WEST LAFAYETTE, Ind., June 8 (UPI) — Forestry experts say planned burning in some Eastern U.S. forests might be helpful in restoring flowering dogwood tree populations.
Purdue University Assistant Professor Michael Jenkins says dogwood trees act as a calcium pump, pulling nutrients from deep in the soil and depositing them on the forest floor with their fallen leaves each autumn. And that, Jenkins said, is an important source of nutrition for a variety of species in a forest ecosystem, such as fungi, insects, songbirds, snails and other organisms.
The problem is a fungus — Discula destructive — that’s causing a serious decline in dogwood populations by killing foliage and then girdling the tree by creating cankers on the trunk.
“The disease has expanded across much of the flowering dogwood’s range in North America,” Jenkins said. “In some cases, we have seen more than 90 percent mortality.”
Jenkins and his colleagues studied the effect fire has on revitalizing dogwoods. In forests where there have been two fires during a 20-year period, dogwoods have survived the disease, he said.

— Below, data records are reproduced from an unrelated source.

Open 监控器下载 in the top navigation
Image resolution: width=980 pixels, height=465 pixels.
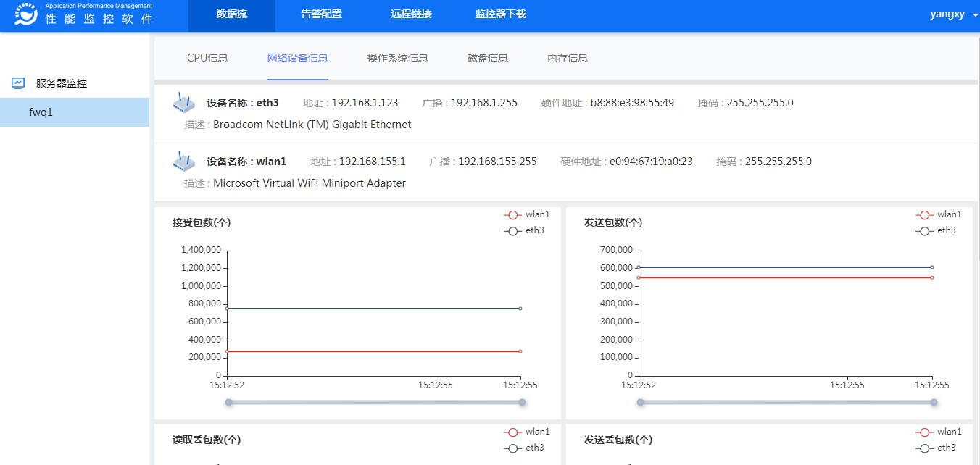click(x=500, y=14)
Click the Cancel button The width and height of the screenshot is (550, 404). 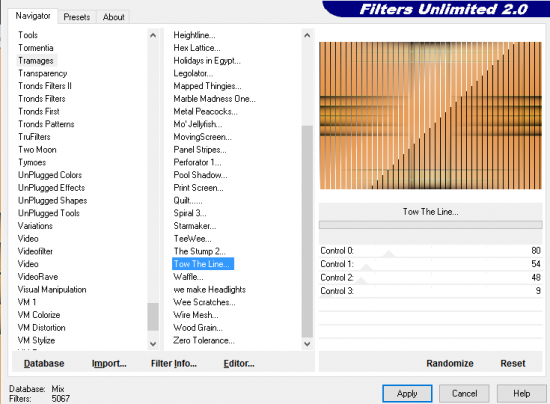tap(464, 393)
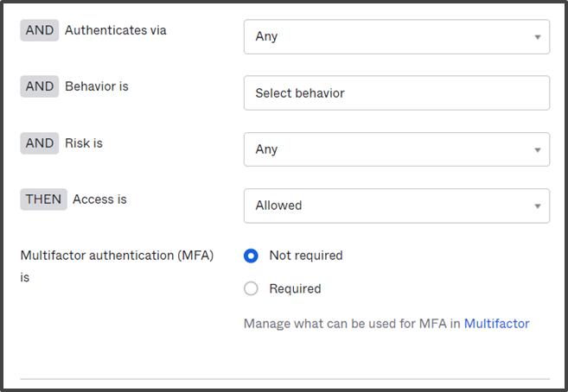Image resolution: width=568 pixels, height=392 pixels.
Task: Select the Not required MFA radio button
Action: [x=251, y=256]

Jenkins explained the fungus likes cool, moist areas with little air movement. Undisturbed forests provide such an environment, but occasional burning opens forests, increases sunlight and allows greater air movement.
The study by Jenkins, Assistant Professor Eric Holzmueller of Southern Illinois University and Professor Shibu Jose of the University of Missouri appears in the journal Forest Ecology and Management.